I honestly think they are trying to get my attention and convince me to become nocturnal... if they don't stop by summer break, I may honestly consider it.
During the day they are perfectly quiet, I mean there is seriously not even a peep. They wake up to eat a lab block or two, groom each other top to bottom, and mosey around the cage like a bunch of old men!

Is it just their age? Will they eventually calm down? 
I love my girls dearly but if I don't get some sleep soon I might just lose my mind!

Sorry if the above seems a little looney as its probably the insomnia talking. In New Jersey it is currently 2 o'clock in the morning and they won't let me sleep (I've got Charlotte in my hood and Willow standing on my head<--- she doesn't like shoulders or hoods, she honestly just likes to ride on the top of my head... weird)


----------



## giggles_mcbug (Sep 10, 2011)

Try letting them out to play right before you go to bed. Maybe you can tire them out on the bed, or table or wherever they free range so (maybe) they'll be quieter. 

Also limit sugary treats in the evening. That's probably common sense, but I felt it was worth saying


----------



## mazzola (Jan 4, 2012)

They should calm down as they age. Take them out as much as possible during the day and don't let them sleep for too long. If you do this enough, you can make their sleep schedule as you want it


----------



## Jaguar (Nov 15, 2009)

Welcome to owning girls, lol! Some calm down with age, but not for a while yet. They are still kids  Try the above, letting them out for bed. Do something fun and stimulating with them for 20-30 minutes and tire them out. Wake them up a few times during the day to get them adjusted to being awake when you're awake and asleep when you are too.


----------



## lilspaz68 (Feb 24, 2007)

3 month old girls are normally crazy LOL. They will settle but not too soon  If you don't have one get a wheel for them, let them run all night instead of rampaging.

Also, nice foam earplugs will take the edge off those sharp sounds that make you wake up with your heart thudding. I rediscovered them after a girl decided chewing on the bars all night was her new fun  

With screeches and screams from playing babies, you wait for the 2nd sound...if they continue and are getting more and more frantic something is probably wrong. With baby girls it would be extremely unlikely they could/would hurt each other so you can probably stop getting up EVERY TIME


----------



## WriterRat (Dec 20, 2011)

My girls have just hit around the 4 month mark and have been so loud the past few nights that I can't handle it. I haven't gotten any sleep. It's good to know that this is partially a phase and I'm not going crazy. I've been trying to tire them out before bed, but it seems like it just doesn't work. Instead, they stay up all night, trying to open the cage doors and banging things around. Frustrating!


----------



## BigBen (Nov 22, 2011)

Funny, but my kiddies only act up when I can't see what's going on. If I look in their direction, or turn on the light, or whatever, they're all, "Noes, we didn't heer no sounds, Daddy, what u talkin bout? Musta bin sum other rattehs."


----------



## WriterRat (Dec 20, 2011)

BigBen said:


> If I look in their direction, or turn on the light, or whatever, they're all, "Noes, we didn't heer no sounds, Daddy, what u talkin bout? Musta bin sum other rattehs."

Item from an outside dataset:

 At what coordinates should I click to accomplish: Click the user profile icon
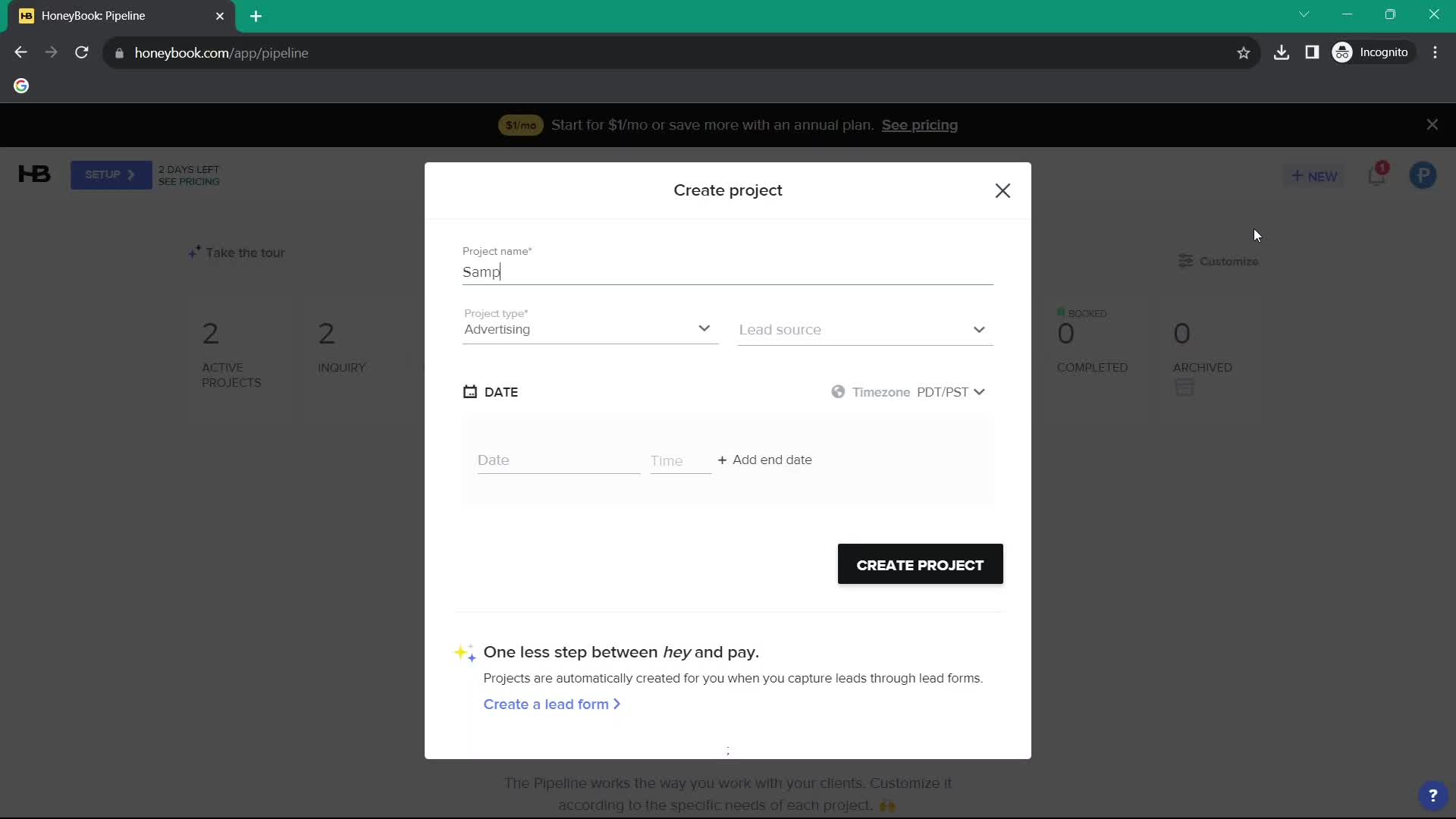1423,176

THIS IS MY LIFE. As soon as I climb out of bed and turn on the light, they freeze, as if NOTHING was happening. Clever little buggers.


----------



## lexiloo (Nov 26, 2011)

Mine do that too! However, I had a hamster in the past and I had a wheel in his cage. Now that is loud. My girls will throw their hides off the top shelf in their cage during the night. Sometimes I wonder if they do it to wake me up.


----------



## Rat lover (Dec 28, 2011)

Well they will eventually calm down with age. Like jaguar said you should let them free range before you go to bed to tire them out.


----------



## WriterRat (Dec 20, 2011)

I'm on day three of "wearing out the ratties before bed" trick. It's finally getting somewhere, but I realize what used to wear them out (about an hour of play time before bed) just doesn't cut it anymore. It's helped to double the time and vary up the activities. 

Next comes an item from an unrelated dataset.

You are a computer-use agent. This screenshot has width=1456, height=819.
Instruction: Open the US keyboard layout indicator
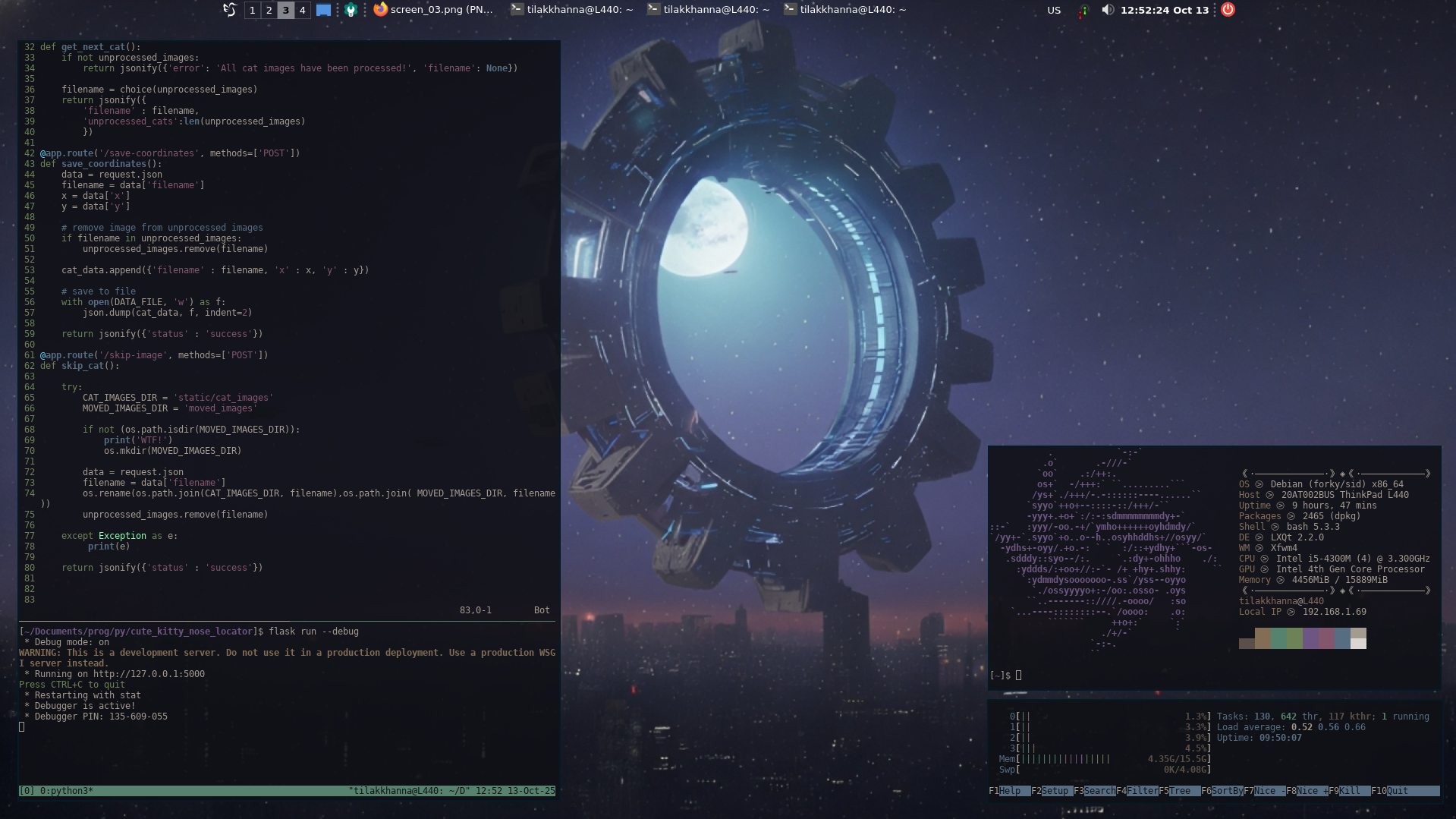tap(1054, 10)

And let me tell you, the first night they passed out from exhaustion was absolutely glorious. Best sleep I've had in all of 2012.


----------



## meekosan (Dec 23, 2011)

WriterRat said:


> I'm on day three of "wearing out the ratties before bed" trick. It's finally getting somewhere, but I realize what used to wear them out (about an hour of play time before bed) just doesn't cut it anymore. It's helped to double the time and vary up the activities.
> 
> And let me tell you, the first night they passed out from exhaustion was absolutely glorious. Best sleep I've had in all of 2012.


Nice  I have to start doing that soon because right now, besides my cough keeping me awake, they are in their cage squeaking away as they play or the little ones try to nurse on Abby.


----------



## WriterRat (Dec 20, 2011)

I was so desperate for sleep the other night that when a few friends stopped by, we played a nice game of "pass the rat" to wear them out. Utilizing friends works well!


----------